Source records =>
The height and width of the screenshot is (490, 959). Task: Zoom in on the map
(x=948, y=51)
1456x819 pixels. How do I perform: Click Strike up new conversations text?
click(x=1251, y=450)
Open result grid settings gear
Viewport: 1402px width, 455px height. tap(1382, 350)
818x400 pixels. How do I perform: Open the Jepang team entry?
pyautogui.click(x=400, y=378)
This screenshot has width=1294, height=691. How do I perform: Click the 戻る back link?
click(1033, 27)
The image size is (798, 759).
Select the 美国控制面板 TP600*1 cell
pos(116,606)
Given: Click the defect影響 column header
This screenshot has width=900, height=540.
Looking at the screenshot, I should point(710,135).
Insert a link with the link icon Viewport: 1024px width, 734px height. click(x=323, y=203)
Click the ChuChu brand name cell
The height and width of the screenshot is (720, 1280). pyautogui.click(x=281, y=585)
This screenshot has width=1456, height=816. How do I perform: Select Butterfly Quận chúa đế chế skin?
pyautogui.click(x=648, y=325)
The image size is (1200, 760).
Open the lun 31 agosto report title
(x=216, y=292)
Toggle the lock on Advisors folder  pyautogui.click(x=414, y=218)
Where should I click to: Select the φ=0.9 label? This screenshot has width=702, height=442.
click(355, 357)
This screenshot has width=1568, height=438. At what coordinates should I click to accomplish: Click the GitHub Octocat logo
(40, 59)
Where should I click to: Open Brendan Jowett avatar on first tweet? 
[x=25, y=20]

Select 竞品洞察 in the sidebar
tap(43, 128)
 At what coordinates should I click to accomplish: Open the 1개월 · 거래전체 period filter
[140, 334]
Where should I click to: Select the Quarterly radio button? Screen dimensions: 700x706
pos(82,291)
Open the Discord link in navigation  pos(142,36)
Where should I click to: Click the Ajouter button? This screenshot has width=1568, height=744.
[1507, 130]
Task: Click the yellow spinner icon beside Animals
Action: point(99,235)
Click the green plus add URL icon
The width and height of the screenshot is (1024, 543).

Instructions for the task => Provide only the count of lines in the data above that include the string "size".

Output of the exercise => 2